Stored data entries:
============================================================
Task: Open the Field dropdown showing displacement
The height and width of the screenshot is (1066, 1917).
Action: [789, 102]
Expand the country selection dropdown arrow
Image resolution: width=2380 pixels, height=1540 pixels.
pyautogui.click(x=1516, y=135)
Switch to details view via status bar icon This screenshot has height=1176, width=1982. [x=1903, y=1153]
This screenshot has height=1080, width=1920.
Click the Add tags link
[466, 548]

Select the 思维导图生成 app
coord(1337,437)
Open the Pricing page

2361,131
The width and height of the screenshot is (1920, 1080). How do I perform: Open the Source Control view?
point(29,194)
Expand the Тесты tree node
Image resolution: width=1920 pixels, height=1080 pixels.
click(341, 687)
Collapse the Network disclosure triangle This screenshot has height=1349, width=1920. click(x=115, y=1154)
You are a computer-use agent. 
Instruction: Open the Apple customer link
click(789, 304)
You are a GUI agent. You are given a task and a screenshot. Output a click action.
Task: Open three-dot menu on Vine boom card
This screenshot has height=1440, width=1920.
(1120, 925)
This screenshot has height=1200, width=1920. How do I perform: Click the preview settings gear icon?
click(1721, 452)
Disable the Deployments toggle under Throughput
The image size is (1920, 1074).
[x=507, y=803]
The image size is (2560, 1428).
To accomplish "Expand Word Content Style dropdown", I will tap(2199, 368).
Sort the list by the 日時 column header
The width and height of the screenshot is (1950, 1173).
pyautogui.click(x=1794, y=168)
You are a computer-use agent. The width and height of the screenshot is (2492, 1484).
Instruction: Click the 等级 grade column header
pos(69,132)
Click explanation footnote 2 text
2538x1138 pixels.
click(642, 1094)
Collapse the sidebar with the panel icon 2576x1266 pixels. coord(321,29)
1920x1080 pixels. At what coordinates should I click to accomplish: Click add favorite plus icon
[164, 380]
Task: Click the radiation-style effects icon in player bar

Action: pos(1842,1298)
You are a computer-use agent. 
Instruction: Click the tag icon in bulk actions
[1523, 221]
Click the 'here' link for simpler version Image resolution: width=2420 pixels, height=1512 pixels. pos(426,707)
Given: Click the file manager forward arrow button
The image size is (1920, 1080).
============================================================
Exercise requirements
Count up the lines in the records that contain the word "dropdown" and reply with that figure only.

Output for this exercise
3